EIHA chairman Ken Taggart says they will come back stronger after the decision to reject a single UK governing body for the sport.

A motion to establish the new single governing body received a 61% vote in favour, which fell short of the 75% required to be passed. The EIHA will now focus on reviewing its own governance.

Taggart told the official EIHA website: “The membership have made their decision.

“We will take a short pause to reflect on the work required to update the Company Articles for the EIHA as a stand alone body.

“Our first immediate challenge is for the Return to Play of all our teams within Covid-19 restrictions, and the filling of our operational roles to support our players and teams in coming back to the sport.

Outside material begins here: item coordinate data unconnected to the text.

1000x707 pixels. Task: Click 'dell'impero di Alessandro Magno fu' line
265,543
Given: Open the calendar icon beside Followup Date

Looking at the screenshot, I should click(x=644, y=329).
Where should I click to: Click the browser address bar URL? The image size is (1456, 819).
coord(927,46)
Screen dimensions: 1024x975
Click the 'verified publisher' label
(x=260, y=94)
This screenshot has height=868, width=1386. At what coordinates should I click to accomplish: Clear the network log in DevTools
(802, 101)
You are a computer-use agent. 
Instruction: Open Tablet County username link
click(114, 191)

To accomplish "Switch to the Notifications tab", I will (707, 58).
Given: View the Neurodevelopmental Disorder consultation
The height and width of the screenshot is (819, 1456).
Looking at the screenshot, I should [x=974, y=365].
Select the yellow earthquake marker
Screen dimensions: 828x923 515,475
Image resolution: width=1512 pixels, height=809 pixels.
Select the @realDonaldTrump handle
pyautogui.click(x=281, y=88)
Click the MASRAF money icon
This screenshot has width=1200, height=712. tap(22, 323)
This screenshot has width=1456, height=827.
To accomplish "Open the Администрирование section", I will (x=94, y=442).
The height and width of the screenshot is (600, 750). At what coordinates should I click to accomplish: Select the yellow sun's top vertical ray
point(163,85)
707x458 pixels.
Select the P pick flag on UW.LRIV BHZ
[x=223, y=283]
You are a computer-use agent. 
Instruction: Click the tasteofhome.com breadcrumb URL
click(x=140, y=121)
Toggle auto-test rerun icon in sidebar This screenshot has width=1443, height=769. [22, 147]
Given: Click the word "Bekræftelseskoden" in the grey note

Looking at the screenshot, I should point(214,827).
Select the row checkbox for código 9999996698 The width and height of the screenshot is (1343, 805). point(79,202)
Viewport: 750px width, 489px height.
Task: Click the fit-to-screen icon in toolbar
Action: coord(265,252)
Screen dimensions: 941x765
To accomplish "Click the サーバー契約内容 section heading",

“We have an enormous amount of work ahead for the Board, and the teams will also be involved as the process moves forward.”

The outcome was slammed by many fans, who had been hopeful that a unified approach would help take the sport forward – though now fans may feel it might take a sizeable win on genuine online lottery sites to make it happen!

Michael Wright on Twitter said: “Awful decision and one that could impact long term ice hockey in the UK massively. Would love to know which self-serving individuals voted against.

Chris Cooper added: “Hockey in the UK will never be taken seriously unless everyone comes together to formulate a plan for the long term sustainability. This decision is madness.”

Janet Thacker: “This is a huge disappoint(ment) and questions need to be asked about why it was voted against, a massive setback for hockey in the UK.”

Jamie Lewis: “Been crying out for a single governing body for years. This is why hockey in the UK will never reach its potential.”

Though there were some people who questioned the motives behind the merger, and whether it was as positive as some would suggest – and that there wasn’t enough proof it would be.

For now, the issue will return to the sidelines – and will continue to be lost while focus rightly remains on getting teams back on the ice following the pandemic.